Somatic Experiencing positions the individual as the best expert of their own body, and encourages a collaborative rather than hierarchical therapeutic relationship, which is essential for those who have experienced trauma. In this model, the person is also understood as already in possession of the innate tools to heal themselves, and my role as the therapist is to help identify and harness the power of these tools.
With people’s consent, I incorporate somatic work into most therapy sessions.
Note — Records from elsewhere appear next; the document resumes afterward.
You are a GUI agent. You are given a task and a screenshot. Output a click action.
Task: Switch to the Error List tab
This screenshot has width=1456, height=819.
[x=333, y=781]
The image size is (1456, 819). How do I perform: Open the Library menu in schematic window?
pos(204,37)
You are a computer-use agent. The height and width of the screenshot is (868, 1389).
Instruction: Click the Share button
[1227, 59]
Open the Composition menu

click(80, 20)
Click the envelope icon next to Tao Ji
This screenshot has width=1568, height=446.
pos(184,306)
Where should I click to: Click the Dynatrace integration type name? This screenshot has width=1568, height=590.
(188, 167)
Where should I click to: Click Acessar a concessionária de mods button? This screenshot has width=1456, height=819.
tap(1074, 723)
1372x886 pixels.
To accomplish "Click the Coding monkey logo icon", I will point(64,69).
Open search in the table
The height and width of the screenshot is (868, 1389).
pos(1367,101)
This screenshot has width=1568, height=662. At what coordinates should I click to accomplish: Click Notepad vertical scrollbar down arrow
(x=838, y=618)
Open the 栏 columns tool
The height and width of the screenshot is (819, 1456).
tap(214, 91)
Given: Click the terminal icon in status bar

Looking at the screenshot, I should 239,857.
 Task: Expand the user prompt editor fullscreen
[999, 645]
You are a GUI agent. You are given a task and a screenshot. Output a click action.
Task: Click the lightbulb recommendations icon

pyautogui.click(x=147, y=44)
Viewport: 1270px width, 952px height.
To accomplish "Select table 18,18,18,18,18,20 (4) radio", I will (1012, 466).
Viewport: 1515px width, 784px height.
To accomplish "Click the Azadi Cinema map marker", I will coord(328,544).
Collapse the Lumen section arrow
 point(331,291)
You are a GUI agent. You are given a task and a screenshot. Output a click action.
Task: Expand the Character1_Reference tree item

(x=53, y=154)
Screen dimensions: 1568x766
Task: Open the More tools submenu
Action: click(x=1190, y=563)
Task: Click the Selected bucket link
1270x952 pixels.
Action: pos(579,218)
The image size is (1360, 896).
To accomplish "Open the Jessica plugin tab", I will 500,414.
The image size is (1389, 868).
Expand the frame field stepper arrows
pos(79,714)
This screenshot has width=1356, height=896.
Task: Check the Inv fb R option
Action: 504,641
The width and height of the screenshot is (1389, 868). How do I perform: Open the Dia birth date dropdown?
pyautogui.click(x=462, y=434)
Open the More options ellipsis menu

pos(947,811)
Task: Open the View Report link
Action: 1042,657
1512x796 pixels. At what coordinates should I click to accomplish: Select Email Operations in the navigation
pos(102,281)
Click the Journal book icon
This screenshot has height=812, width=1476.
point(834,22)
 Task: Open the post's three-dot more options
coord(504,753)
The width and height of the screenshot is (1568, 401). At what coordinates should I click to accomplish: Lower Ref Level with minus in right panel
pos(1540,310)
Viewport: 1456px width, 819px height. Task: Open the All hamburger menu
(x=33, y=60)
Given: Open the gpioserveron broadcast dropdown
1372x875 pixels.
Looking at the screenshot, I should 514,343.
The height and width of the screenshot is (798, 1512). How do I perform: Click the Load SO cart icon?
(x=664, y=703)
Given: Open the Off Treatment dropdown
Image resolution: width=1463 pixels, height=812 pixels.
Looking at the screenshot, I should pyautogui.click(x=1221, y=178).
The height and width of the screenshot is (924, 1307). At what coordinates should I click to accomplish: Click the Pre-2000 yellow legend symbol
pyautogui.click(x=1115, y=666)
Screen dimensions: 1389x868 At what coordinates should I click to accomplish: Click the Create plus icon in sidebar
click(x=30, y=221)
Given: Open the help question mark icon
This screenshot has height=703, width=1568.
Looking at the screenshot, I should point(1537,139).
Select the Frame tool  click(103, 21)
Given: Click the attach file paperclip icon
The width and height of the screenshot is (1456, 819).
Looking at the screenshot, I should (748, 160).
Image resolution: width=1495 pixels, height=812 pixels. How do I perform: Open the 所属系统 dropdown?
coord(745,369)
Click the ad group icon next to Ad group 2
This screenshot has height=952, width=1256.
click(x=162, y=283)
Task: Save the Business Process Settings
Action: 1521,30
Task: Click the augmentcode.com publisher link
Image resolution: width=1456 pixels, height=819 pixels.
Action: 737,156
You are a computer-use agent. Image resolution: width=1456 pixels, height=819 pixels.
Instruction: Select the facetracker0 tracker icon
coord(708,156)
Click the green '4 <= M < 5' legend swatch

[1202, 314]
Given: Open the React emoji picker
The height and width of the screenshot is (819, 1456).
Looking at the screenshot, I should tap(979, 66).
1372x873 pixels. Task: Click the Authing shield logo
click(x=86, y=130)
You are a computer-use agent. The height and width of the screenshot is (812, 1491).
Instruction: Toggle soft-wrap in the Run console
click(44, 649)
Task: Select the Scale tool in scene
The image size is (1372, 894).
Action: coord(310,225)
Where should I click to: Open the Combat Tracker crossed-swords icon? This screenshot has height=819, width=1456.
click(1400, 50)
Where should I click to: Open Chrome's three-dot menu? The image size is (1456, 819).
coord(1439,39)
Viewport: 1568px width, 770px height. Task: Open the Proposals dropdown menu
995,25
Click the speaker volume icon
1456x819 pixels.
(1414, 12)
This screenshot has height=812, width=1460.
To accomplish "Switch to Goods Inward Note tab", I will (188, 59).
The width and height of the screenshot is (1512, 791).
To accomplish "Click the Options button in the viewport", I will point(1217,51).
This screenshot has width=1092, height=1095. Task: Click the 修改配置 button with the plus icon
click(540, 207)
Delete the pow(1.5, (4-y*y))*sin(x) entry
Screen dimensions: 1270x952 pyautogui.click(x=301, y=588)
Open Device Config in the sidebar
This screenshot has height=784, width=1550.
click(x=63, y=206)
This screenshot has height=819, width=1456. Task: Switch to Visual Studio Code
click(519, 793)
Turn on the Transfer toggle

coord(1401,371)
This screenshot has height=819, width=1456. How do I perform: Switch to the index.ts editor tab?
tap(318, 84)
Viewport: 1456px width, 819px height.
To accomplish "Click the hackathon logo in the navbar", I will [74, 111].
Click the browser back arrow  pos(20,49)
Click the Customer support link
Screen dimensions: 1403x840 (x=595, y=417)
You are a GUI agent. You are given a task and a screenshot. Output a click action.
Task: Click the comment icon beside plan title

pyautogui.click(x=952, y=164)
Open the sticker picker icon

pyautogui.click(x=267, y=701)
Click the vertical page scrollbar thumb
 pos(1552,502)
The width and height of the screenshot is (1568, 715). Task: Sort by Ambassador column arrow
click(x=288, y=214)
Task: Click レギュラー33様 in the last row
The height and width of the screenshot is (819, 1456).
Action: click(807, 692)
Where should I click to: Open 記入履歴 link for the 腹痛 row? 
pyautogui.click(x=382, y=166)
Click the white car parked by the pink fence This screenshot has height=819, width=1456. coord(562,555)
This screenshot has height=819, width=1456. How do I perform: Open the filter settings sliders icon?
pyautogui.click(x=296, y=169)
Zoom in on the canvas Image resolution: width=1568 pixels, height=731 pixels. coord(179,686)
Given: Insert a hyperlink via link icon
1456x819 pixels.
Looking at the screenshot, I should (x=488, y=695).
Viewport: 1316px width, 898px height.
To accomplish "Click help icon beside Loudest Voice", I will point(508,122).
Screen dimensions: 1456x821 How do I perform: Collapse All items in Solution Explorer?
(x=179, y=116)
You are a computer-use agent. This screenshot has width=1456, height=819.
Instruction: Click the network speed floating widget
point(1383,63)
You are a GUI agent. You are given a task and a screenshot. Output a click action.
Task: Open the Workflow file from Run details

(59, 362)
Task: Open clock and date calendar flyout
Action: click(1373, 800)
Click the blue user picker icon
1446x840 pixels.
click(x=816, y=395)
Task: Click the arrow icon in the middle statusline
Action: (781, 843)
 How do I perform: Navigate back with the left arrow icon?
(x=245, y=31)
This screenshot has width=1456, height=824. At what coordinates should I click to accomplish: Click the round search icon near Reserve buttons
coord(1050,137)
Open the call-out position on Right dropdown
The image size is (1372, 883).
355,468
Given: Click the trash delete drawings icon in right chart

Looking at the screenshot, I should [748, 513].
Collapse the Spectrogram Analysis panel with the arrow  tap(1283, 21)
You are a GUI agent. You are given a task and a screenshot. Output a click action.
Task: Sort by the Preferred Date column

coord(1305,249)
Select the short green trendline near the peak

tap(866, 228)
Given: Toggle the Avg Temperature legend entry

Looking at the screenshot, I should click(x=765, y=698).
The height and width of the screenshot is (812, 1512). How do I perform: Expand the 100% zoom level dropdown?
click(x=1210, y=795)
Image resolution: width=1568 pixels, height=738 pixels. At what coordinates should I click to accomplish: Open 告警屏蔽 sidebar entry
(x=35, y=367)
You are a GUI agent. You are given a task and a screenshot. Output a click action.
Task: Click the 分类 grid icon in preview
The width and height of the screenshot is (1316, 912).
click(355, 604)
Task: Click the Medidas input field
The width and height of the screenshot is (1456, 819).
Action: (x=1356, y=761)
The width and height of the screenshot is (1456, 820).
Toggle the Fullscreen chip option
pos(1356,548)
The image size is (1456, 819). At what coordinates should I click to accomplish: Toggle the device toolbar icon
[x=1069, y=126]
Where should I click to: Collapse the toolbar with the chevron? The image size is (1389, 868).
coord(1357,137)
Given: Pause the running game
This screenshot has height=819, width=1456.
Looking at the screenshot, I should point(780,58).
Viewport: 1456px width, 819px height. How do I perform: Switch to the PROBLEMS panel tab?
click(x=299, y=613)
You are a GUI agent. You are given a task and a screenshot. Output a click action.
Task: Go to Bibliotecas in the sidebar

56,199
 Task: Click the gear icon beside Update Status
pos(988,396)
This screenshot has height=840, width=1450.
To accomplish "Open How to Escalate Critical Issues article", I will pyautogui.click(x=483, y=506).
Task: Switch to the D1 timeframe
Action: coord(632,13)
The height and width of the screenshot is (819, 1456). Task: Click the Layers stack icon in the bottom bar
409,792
I have found that when working with trauma and stress, therapy that does not incorporate the body and nervous system is insufficient: the thinking, rational parts of our brain may know that we are safe and the danger is in the past, but our bodies do not until they experience the completion of self-protection and the safety that follows.
I have also found that working with trauma and stress are slow, long-term processes in therapy. If we go too quickly, the body doesn’t have a chance to integrate the new information and experiences it’s having, the nervous system’s danger signals are activated, and additional harm may occur. I work collaboratively with people to listen to their bodies in ways that have often been denied in other contexts, and we then adjust the pace and ways in which we are working to make sure we are continuously building safety.